Pesquisadores da Universidade Stanford, nos Estados Unidos, publicaram um estudo que sugere que o vírus Epstein-Barr (EBV) pode ser um fator crucial no surgimento do lúpus, uma doença autoimune que afeta aproximadamente 300 mil brasileiros. A pesquisa, veiculada na revista Science Translational Medicine, demonstra que a infecção por esse patógeno provoca reações imunológicas que reprogramam as células de defesa do corpo, levando-as a atacar tecidos saudáveis.
O estudo fornece evidências para uma teoria que circula desde a década de 1980, que associa o EBV ao desenvolvimento do lúpus. A reumatologista Luciana Costa Seguro, membro da Sociedade Brasileira de Reumatologia, destaca que a infecção viral ativa o sistema imunológico de forma que perpetua o processo autoimune. Além disso, a pesquisa indica que as células B, que produzem autoanticorpos, são diretamente afetadas pela infecção, tornando-se mais propensas a disparar agressões inflamatórias.
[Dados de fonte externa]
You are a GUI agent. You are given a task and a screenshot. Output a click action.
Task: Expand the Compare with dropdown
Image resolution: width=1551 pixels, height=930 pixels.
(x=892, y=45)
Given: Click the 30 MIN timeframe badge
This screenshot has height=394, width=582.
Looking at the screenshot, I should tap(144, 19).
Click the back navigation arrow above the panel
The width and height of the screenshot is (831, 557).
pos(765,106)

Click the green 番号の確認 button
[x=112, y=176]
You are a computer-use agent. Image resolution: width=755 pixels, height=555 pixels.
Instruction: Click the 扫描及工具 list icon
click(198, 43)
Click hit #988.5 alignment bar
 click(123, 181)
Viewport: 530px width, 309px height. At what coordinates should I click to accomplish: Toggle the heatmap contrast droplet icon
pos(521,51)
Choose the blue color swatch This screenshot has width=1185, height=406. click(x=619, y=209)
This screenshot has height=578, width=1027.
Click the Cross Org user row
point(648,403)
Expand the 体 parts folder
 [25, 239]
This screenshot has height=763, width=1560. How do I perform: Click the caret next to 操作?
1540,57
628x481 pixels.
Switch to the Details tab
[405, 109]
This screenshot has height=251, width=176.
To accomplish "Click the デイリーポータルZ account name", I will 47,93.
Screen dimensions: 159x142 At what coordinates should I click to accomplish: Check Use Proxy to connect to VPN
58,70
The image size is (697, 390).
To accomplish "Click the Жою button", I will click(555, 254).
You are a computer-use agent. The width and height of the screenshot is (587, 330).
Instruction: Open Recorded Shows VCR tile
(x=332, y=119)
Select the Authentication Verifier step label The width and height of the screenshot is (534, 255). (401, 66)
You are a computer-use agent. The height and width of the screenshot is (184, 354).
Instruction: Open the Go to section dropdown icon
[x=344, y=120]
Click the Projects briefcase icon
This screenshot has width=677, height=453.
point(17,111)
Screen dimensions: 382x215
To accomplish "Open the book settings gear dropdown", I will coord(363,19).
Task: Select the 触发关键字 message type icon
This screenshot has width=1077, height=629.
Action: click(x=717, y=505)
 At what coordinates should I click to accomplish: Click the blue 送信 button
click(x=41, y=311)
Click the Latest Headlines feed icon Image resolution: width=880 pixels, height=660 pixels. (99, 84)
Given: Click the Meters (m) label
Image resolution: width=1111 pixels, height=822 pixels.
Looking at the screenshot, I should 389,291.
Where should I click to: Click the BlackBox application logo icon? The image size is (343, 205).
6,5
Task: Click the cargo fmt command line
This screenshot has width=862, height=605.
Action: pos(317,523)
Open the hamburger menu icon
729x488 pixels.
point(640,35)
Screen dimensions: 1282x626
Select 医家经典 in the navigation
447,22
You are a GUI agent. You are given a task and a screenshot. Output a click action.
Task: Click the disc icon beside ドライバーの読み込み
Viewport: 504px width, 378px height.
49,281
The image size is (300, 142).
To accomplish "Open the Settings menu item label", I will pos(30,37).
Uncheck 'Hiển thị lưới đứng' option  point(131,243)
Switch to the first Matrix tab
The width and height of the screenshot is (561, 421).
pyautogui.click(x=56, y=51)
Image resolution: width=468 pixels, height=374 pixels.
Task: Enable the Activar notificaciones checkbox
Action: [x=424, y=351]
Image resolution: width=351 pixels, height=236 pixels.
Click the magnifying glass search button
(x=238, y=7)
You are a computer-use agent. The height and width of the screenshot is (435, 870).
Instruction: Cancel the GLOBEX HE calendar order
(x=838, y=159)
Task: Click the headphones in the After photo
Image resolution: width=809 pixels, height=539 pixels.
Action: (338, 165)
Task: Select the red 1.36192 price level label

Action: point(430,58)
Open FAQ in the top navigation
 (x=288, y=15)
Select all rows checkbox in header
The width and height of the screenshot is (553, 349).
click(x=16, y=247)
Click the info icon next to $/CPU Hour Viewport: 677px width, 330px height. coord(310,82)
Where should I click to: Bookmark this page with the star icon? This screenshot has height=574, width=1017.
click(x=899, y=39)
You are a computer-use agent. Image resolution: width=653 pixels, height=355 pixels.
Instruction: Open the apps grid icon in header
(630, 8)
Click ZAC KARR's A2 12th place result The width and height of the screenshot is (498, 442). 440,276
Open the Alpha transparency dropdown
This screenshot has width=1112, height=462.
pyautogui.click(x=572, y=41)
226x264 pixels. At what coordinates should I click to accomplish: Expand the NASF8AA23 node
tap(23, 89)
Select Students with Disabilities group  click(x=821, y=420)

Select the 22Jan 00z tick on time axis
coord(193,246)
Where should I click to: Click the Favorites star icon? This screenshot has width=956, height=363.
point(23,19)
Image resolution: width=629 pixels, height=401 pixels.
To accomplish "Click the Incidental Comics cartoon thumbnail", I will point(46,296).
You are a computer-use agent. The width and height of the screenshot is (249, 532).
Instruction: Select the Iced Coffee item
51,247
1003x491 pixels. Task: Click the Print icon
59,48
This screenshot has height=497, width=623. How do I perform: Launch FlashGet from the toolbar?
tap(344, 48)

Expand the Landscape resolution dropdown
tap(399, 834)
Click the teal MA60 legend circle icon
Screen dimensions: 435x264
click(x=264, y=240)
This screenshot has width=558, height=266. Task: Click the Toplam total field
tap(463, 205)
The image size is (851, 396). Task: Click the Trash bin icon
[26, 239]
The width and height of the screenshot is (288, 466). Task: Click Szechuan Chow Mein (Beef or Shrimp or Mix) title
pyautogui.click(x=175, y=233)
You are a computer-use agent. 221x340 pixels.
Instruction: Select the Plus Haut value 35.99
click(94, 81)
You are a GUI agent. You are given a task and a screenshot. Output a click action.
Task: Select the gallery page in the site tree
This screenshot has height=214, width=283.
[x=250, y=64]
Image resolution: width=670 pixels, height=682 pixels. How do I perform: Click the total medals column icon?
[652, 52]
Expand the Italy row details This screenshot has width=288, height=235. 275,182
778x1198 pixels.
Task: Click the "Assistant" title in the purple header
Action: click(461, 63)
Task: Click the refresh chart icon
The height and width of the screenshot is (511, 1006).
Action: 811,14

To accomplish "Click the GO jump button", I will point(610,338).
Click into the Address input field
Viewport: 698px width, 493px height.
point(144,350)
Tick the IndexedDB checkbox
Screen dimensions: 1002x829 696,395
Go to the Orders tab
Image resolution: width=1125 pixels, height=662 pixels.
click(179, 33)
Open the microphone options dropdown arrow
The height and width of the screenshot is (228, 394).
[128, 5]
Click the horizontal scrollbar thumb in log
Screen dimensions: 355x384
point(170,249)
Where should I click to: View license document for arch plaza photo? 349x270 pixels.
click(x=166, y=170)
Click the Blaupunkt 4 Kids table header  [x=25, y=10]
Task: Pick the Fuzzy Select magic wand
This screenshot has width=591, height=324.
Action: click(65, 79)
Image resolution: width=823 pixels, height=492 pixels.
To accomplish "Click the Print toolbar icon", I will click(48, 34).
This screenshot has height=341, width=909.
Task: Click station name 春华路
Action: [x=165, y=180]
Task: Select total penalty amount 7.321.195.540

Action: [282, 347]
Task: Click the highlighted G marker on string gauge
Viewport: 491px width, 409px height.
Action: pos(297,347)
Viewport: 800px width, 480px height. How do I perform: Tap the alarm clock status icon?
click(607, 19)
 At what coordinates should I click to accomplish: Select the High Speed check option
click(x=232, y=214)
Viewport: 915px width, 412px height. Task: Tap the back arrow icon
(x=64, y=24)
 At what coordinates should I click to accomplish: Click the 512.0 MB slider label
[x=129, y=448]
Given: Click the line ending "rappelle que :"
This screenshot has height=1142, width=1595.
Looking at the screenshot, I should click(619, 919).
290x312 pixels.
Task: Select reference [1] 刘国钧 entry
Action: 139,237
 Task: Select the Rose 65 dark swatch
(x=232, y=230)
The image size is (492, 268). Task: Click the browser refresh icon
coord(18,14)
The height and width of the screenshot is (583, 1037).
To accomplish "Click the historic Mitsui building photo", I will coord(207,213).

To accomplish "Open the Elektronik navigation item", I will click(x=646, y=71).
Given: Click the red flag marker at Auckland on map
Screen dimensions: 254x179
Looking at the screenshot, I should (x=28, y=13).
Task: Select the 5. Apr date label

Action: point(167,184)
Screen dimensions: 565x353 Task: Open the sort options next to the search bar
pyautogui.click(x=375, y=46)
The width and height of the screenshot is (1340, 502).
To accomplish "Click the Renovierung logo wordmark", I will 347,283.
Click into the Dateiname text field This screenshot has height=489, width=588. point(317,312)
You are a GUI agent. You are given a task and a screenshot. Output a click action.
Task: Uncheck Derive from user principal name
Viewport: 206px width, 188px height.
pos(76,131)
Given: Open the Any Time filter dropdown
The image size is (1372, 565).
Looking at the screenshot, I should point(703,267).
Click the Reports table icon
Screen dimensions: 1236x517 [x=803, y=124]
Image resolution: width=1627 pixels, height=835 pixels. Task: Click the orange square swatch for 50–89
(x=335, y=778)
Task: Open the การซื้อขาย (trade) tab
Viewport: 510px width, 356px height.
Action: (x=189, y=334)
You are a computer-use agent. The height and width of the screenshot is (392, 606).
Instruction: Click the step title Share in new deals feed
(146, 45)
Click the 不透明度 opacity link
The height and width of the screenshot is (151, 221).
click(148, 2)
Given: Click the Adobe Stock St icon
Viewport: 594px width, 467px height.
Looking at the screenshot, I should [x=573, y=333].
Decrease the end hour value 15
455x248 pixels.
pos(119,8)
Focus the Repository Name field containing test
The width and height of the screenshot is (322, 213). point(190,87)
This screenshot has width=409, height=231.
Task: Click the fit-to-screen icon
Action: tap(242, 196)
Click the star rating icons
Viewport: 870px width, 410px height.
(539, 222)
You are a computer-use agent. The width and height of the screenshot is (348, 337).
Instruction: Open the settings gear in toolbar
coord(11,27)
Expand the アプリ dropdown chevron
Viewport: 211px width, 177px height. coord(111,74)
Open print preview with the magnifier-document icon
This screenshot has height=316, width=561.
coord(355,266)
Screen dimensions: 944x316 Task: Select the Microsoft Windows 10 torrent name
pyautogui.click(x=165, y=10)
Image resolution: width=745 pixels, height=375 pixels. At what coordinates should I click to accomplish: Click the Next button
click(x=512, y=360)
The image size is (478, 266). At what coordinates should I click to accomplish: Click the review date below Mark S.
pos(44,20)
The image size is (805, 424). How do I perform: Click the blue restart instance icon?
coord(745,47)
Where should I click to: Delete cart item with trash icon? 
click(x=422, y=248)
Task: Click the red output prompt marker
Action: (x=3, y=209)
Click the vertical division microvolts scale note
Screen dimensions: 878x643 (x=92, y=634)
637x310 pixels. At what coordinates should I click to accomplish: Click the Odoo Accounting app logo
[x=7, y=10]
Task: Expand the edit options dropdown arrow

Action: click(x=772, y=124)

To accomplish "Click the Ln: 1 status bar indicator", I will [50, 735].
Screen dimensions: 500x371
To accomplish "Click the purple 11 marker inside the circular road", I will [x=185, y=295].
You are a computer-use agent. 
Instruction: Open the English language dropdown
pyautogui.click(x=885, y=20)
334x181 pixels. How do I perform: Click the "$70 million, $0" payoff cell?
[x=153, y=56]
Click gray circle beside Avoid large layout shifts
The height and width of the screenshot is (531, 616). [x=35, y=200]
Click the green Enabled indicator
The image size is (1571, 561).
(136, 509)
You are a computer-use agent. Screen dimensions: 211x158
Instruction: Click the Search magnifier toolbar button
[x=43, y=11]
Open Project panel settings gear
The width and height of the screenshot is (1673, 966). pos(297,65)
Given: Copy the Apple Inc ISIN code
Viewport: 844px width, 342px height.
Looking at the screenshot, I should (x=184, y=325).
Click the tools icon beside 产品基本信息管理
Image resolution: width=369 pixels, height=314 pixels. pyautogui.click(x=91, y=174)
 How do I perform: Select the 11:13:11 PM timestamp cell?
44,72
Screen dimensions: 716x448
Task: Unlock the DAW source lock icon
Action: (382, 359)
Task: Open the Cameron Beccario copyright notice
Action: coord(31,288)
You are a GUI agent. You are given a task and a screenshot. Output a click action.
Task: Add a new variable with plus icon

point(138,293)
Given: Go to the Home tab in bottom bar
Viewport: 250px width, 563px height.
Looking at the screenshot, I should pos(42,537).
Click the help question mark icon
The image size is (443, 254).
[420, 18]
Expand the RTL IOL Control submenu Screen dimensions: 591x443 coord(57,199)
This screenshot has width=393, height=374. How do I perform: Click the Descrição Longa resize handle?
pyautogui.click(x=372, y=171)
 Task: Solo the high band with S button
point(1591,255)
Essas descobertas não apenas elucidem a relação entre o EBV e o lúpus, mas também abrem novas possibilidades de investigação para impedir o surgimento de doenças autoimunes. Entender como o vírus influencia a resposta imunológica pode levar a estratégias de prevenção e tratamento mais eficazes, beneficiando milhões de pessoas que convivem com a doença e outras condições relacionadas.